Even though the Cold War and the Soviet Union are supposed to be distant fading memories, the Navy believes there are still good reasons to maintain a strong presence on the East Coast. The raging conflict in Syria, Iranian nuclear weapons development and periodic reminders that Russia and the U.S. are still military adversaries necessitate a mobile and powerful naval presence near Washington.
“Our usual patrol area would be the Mediterranean, but we could be pulled anywhere in the world based on the geo-politics. This ship is capable of going globally,” says Cmdr. Robert Alpagini, commanding officer of the USS Stout.
With the end of the war in Iraq and the impending U.S. withdrawal from Afghanistan looming, the U.S. Navy is embarking on a new task — assuming a leading role in the military’s rebalance toward the Pacific.
The Navy seems to be suggesting that it’s not looking for a fight in the Pacific, but it’s not shrinking from the growing power of the Chinese Navy.
“While competition between the United States and China is inevitable, conflict is not,” Navy Adm. Samuel J. Locklear III, commander of U.S. Pacific Command, told the National Committee for U.S. China Relations in New York during a recent visit.

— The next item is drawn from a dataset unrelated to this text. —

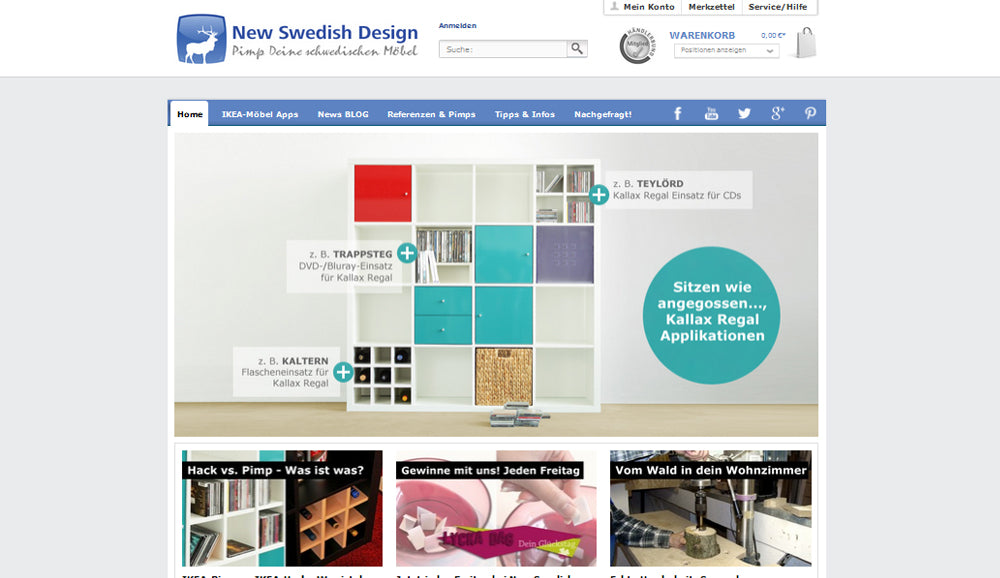Click the Anmelden link

tap(457, 26)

Locklear said this approach means “identifying strategic areas where our two countries can cooperate, while recognizing frankly and openly the areas where we will continue to differ and to manage those.”

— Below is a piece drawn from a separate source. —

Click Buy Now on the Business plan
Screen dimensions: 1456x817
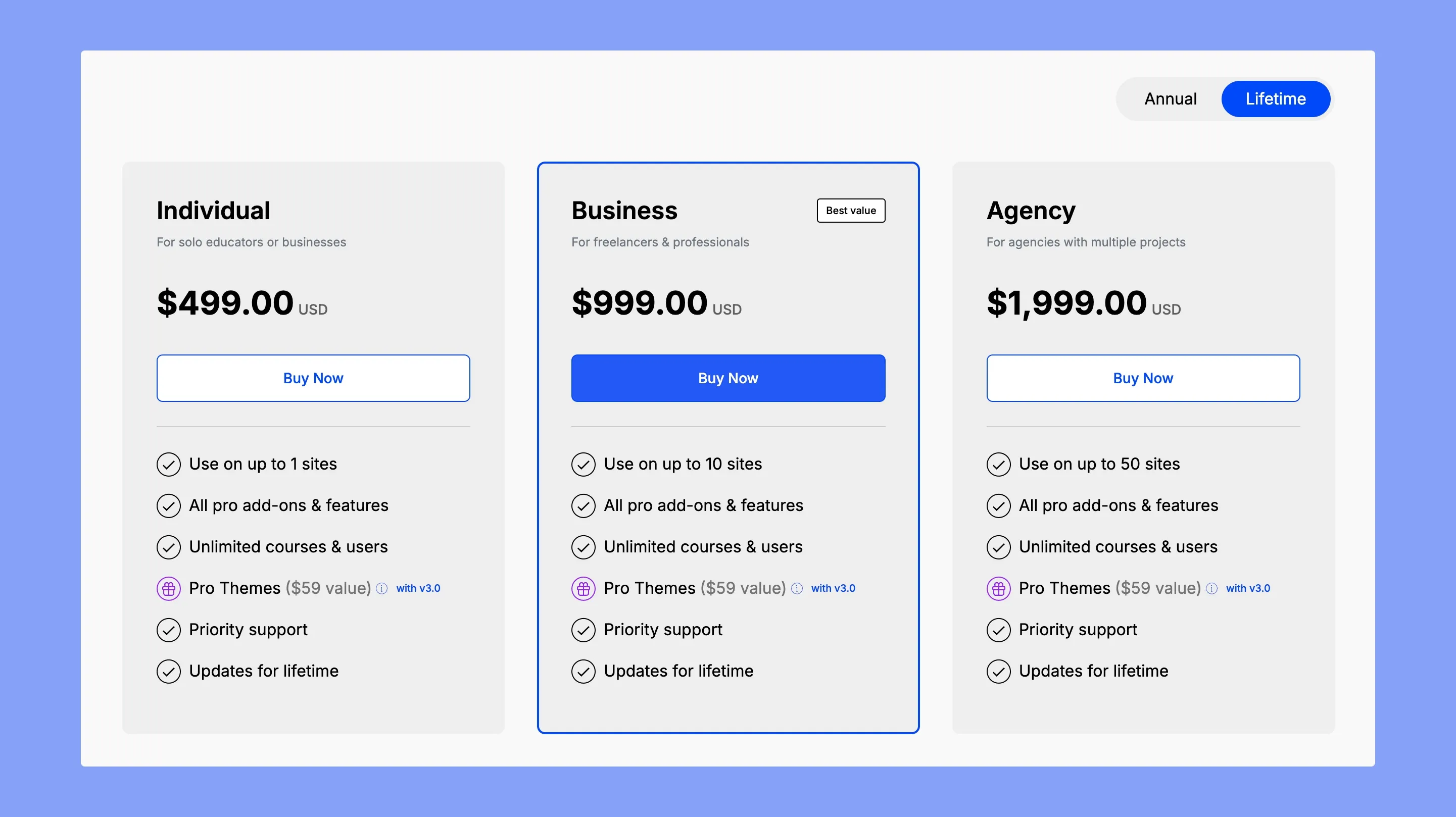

He said it will be necessary to “manage the friction and disruptive competition and increase areas of congruence and cooperation between our two nations.”
Locklear echoed Secretary of Defense Chuck Hagel’s vision for the future. Success for the U.S. in the 21st century “will, to a large extent, depend on what happens in this critically important region of the world,” Locklear said.
The region is roiled with power grabs dominated by brewing conflicts over land rights, sea lanes and resources. Groundbreaking technological and weapons development in North Korea, along with U.S. government claims of growing Chinese cyber-espionage, are key drivers for the pivot from an antiquated, Atlantic-dominated Cold War military strategy to a next-generation Pacific presence.
As it all unfolds, U.S. political and military leaders seek to remind the world that it, too, is a Pacific power.
The U.S. Navy also has the world’s largest carrier fleet with 10 in service, one under construction (two planned) and two in reserve. The service has 317,054 personnel on active duty and 109,671 in the Navy Reserve.
It operates 288 ships in active service and more than 3,700 aircraft.